Overloaded Member Functions - Overloaded member functions are part of function polymorphism, writing two or more functions with the same name but different parameters (arguments) and return types.  Example:

The function, DrawAShape(), is overloaded.  The main() function creates a Rectangle object and calls its overloaded DrawAShape() method, passing in 1st no parameters.  In this way the compiler knows to call the first overloaded function that takes no parameters.   It then calls DrawAShape() again, passing in 2 unsigned short integers.  In this way the compiler knows to call the second overloaded function that takes two parameters.  The same function name can be used, and this hides the interface somewhat.  The overloaded functions will "do the right thing" based upon how they are called.  When overloading a function, for each different data type and number of parameters, another function of the same name but corresponding return type and arguments is required.  The DrawAShape() that takes no parameters calls the version of DrawAShape() that takes two parameters, passing in the current member variables. 

Using default values - member functions of a class can have default values (same as non-class functions).

Using a default value replaces the overloaded DrawAShape() function in the previous example with a single function with default parameters.  The function is declared to take 3 parameters.  The first 2 are USHORTS, the 3rd, "UseCurrentValues", is a BOOL that defaults to false.  The implementation of function is outside of the class.  The 3rd parameter, "UseCurrentValue", is evaluated.  If it is true, the Rectangle class member variables "itsheight" and "itswidth" are used to set the local function variables "printWidth" and "printHeight".  If "UseCurrentValue" is false, either by default or as set by the user, the first two parameters are used for setting printWidth and printHeight rather than the class's data members.

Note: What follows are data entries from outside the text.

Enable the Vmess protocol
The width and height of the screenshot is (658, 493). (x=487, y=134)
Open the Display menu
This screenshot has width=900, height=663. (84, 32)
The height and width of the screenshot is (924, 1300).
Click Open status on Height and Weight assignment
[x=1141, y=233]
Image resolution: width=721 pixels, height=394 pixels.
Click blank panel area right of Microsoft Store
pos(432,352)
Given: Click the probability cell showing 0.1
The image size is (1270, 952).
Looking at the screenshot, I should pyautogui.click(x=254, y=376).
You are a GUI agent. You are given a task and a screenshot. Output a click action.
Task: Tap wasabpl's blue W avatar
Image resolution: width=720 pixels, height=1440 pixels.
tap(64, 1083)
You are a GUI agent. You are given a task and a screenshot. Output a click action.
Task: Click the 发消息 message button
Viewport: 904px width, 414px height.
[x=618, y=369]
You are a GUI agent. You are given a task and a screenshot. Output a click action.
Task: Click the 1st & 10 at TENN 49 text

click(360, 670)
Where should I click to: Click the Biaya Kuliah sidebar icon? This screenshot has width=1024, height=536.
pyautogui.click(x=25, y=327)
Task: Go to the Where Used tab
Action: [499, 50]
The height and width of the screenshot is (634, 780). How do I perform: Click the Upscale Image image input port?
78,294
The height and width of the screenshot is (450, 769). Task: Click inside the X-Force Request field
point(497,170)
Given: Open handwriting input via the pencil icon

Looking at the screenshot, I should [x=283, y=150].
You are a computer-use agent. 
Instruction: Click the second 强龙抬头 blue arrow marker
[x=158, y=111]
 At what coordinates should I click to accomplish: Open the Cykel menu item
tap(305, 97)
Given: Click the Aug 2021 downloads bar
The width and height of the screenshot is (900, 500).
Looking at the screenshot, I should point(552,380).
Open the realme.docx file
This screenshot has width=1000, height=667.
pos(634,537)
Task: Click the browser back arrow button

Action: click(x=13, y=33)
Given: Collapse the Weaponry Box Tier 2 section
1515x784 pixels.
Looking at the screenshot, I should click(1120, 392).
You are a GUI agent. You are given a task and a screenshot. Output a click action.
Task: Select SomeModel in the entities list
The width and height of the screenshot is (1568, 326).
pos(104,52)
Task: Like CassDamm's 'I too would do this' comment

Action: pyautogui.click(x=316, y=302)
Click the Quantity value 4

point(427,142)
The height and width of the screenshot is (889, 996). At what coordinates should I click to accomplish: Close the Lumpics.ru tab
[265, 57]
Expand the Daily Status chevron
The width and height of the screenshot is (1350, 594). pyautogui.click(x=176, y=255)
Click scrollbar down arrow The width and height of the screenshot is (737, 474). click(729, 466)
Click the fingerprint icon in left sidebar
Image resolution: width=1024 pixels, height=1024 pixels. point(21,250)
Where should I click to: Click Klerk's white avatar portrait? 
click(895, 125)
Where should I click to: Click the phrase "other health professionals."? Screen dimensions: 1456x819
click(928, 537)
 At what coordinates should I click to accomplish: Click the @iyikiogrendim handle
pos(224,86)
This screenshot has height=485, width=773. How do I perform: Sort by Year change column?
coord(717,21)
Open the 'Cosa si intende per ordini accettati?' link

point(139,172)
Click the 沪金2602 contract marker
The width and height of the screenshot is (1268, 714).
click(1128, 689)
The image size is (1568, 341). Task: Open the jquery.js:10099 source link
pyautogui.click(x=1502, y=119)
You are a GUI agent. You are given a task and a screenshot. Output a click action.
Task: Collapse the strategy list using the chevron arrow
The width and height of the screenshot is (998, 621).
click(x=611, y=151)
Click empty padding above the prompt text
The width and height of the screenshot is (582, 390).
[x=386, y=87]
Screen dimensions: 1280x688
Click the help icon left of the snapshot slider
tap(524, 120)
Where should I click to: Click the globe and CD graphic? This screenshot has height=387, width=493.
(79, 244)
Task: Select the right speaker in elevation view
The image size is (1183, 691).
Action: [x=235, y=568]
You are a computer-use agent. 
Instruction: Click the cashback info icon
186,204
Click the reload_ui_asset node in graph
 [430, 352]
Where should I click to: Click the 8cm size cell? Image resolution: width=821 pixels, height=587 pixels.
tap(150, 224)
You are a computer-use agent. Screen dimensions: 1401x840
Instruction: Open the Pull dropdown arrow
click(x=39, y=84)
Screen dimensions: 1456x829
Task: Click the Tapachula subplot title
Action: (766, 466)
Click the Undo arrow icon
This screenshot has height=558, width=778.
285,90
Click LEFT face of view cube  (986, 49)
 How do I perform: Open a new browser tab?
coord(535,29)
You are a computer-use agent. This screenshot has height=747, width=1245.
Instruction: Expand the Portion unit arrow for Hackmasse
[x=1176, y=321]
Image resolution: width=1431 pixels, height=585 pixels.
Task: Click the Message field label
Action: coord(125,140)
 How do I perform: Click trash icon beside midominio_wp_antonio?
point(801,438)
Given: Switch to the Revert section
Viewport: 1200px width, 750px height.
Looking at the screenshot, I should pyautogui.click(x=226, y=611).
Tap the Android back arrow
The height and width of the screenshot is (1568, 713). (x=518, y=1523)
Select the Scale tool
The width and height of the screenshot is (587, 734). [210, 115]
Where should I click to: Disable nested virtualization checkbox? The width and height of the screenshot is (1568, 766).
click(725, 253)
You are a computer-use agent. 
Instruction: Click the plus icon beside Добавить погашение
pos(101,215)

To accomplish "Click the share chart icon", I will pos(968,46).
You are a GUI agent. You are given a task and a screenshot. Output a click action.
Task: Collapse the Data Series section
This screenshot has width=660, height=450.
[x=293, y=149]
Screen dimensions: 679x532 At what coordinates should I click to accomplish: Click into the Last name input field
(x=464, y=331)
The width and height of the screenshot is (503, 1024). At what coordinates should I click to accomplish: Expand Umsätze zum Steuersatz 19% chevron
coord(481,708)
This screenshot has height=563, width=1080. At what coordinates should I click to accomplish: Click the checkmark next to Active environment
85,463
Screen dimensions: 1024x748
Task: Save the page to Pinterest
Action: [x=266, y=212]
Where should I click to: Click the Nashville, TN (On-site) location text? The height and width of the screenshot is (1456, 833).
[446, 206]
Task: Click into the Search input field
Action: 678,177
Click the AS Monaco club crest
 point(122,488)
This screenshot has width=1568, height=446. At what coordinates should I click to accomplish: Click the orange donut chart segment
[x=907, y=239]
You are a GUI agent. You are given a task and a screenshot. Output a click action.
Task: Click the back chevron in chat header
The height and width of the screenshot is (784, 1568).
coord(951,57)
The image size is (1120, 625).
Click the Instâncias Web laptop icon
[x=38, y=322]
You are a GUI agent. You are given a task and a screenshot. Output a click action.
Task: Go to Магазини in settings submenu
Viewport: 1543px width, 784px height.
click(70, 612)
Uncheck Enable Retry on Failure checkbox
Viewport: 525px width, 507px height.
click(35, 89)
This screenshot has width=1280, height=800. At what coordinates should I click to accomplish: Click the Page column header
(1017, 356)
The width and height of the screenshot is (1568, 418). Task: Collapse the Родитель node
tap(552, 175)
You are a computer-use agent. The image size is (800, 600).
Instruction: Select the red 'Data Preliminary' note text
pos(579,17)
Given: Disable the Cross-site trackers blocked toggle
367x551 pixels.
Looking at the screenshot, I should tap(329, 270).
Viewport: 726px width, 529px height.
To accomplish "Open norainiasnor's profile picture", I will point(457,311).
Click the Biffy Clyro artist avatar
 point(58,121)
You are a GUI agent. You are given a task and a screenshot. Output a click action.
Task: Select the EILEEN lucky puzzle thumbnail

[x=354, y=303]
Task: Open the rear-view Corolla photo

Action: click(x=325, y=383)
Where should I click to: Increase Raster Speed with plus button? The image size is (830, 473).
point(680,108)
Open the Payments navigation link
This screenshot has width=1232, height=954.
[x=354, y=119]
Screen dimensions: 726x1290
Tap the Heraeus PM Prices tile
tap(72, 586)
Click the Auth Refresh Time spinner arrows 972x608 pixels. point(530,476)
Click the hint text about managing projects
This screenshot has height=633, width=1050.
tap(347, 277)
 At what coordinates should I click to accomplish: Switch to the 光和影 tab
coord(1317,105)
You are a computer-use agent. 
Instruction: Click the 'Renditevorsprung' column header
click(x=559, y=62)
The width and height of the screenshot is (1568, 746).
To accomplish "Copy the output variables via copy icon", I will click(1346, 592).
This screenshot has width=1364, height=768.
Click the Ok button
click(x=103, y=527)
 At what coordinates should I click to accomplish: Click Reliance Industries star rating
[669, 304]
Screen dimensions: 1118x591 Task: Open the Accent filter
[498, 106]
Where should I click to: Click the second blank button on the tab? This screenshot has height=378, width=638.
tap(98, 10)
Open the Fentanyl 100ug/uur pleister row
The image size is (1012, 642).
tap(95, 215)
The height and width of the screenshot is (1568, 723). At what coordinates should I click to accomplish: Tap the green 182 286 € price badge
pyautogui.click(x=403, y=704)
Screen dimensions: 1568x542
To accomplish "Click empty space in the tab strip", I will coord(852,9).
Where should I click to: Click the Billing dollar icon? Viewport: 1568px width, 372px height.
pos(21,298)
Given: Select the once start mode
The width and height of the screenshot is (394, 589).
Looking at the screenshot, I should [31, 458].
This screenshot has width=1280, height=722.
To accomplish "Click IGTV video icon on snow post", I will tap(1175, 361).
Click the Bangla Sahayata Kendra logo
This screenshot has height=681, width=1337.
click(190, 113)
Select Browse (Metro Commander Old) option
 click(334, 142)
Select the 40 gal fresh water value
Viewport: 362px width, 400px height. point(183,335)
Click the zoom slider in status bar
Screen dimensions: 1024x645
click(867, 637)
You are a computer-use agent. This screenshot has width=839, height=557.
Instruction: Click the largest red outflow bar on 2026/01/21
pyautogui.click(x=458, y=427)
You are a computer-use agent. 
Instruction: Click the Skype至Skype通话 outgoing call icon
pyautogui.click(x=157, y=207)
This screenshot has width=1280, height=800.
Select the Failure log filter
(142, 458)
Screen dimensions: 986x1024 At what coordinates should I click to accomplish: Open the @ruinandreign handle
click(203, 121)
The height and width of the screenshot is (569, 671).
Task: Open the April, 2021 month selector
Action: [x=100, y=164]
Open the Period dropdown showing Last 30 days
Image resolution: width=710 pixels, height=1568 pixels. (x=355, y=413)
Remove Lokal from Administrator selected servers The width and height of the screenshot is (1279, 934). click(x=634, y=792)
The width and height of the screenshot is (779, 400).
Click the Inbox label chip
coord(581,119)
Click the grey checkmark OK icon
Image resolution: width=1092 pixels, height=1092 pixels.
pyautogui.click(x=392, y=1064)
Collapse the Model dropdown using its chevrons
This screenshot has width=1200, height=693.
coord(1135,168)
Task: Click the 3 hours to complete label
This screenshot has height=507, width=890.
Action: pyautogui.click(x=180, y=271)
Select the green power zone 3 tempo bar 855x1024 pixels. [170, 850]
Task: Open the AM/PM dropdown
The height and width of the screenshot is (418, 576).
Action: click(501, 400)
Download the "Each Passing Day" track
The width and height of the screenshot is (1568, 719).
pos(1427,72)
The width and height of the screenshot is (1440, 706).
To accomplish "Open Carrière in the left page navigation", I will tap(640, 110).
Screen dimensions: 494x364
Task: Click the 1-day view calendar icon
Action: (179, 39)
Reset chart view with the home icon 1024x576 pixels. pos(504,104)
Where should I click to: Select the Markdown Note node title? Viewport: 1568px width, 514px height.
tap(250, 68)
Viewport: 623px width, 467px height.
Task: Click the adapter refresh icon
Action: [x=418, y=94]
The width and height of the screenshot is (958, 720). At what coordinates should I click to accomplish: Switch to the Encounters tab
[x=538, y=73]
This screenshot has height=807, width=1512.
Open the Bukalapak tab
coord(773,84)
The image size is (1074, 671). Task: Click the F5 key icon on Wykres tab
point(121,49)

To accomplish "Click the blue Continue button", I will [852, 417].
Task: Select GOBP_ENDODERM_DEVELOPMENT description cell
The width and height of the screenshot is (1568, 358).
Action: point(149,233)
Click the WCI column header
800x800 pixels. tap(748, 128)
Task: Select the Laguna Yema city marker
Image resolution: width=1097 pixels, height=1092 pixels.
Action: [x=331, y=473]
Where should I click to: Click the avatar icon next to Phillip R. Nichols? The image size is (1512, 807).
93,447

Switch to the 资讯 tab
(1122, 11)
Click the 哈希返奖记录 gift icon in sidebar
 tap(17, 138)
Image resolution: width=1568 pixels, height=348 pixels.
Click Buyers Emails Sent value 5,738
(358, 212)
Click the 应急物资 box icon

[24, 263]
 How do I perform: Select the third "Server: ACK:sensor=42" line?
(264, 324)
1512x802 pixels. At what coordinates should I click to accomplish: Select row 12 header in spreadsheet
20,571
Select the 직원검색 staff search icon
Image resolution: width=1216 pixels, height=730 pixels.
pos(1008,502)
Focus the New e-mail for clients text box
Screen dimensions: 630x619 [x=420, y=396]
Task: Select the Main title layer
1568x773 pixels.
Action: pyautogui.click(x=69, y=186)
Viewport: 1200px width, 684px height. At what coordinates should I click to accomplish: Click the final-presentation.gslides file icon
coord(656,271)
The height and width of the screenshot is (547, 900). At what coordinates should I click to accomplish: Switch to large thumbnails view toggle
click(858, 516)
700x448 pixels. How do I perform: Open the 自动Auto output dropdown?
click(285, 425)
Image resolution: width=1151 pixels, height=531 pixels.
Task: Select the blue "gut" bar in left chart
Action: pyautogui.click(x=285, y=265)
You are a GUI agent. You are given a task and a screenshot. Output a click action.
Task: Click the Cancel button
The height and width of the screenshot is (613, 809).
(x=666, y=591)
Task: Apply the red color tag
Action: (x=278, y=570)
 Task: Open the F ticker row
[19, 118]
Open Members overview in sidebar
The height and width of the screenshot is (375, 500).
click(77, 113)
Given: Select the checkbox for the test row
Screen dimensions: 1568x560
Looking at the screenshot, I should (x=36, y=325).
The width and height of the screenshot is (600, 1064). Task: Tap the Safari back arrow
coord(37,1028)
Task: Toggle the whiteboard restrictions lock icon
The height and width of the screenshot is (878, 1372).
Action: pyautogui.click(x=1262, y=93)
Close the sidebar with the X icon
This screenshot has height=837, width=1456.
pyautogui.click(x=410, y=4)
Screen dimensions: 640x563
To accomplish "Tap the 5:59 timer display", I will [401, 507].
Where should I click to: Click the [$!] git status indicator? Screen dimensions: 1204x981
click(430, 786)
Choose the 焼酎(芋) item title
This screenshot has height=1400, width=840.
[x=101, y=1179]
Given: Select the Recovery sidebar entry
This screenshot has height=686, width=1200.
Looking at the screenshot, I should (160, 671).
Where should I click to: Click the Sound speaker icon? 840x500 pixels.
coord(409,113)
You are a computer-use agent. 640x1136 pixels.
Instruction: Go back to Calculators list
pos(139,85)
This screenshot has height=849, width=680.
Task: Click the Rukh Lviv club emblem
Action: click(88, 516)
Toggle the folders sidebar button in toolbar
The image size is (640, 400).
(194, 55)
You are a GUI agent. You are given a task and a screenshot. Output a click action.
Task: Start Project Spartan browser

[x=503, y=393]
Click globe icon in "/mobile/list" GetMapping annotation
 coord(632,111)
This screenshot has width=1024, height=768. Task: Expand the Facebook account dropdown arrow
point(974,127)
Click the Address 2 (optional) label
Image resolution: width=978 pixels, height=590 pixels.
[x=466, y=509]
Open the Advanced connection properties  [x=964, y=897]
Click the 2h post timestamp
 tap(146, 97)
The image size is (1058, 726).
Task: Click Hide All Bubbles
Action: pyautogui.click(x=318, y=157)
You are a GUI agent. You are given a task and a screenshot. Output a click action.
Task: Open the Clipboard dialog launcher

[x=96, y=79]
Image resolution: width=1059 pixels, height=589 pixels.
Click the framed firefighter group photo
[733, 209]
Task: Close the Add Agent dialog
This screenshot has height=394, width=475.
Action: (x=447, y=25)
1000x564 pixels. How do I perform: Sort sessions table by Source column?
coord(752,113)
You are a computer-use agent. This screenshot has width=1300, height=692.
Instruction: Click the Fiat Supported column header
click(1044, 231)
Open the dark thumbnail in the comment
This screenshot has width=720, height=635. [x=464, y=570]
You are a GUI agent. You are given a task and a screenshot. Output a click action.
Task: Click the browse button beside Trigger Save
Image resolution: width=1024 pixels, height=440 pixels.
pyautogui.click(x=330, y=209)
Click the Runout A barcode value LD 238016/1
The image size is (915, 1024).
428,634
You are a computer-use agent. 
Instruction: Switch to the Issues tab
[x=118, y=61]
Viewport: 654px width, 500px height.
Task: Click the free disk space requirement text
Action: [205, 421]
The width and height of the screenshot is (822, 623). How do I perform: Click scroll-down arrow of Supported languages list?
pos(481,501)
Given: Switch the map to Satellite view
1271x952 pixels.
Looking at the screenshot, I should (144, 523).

Boolean values - values that evaluate to true or false.  C++ considers 0 to be false and all other values true.

Use function overloading when:
1) There is no reasonable default value.
2) You need different algorithms.
3) You need to support various types in your parameter list.

Default constructor - If you do not explicitly declare a constructor for your class, a default constructor is created for you automatically.  Any constructor that takes no parameters is considered the "default" constructor.  If you create any constructors at all, the default constructor will not be created by the compiler and you will have to create it yourself.  The one that you create that takes no parameters will be considered default.

Overloading constructors - Constructors create objects (the Monster constructor creates a Monster).  Before the constructor runs, there is no Monster object, just an area of memory and a blueprint for a Monster object.  After the constructor is called, there is a complete Monster object. You might have a Monster object with 2 constructors.  The first takes a Strength and a Life parameter.  The second constructor may take no values and will therefore make a Monster of default size.  The compiler chooses the right constructor just as it does any overloaded function - based on the number and type of parameters.  Though you can overload constructors, NEVER overload destructors.  Destructors always have a ~ followed by the name of the class and no parameters.  Remember: DO NOT overload destructors.

When initializing objects in constructors, remember that constructors are created in 2 stages - the initialization and the body.  It is cleaner and more efficient to initialize variables at the initialization stage.  Example:

CAT():           //constructor name and parameters
KittyAge(5),     //initialization list
KittyWeight(8)
{ } //body of constructor

Place a colon after the closing parentheses on the constructor's parameter list .  Then put the name of the member variable and a pair of parentheses.  Inside, place the expression to be used to initialize that member variable.  If there is more than one expression, separate them with a comma.  This makes sort of a shorthand way of initializing objects with default values.

Remember that references and constants MUST be initialized and can not be reassigned to.  It is more efficient to initialize member variables than to assign to them.  This becomes evident with the copy constructor.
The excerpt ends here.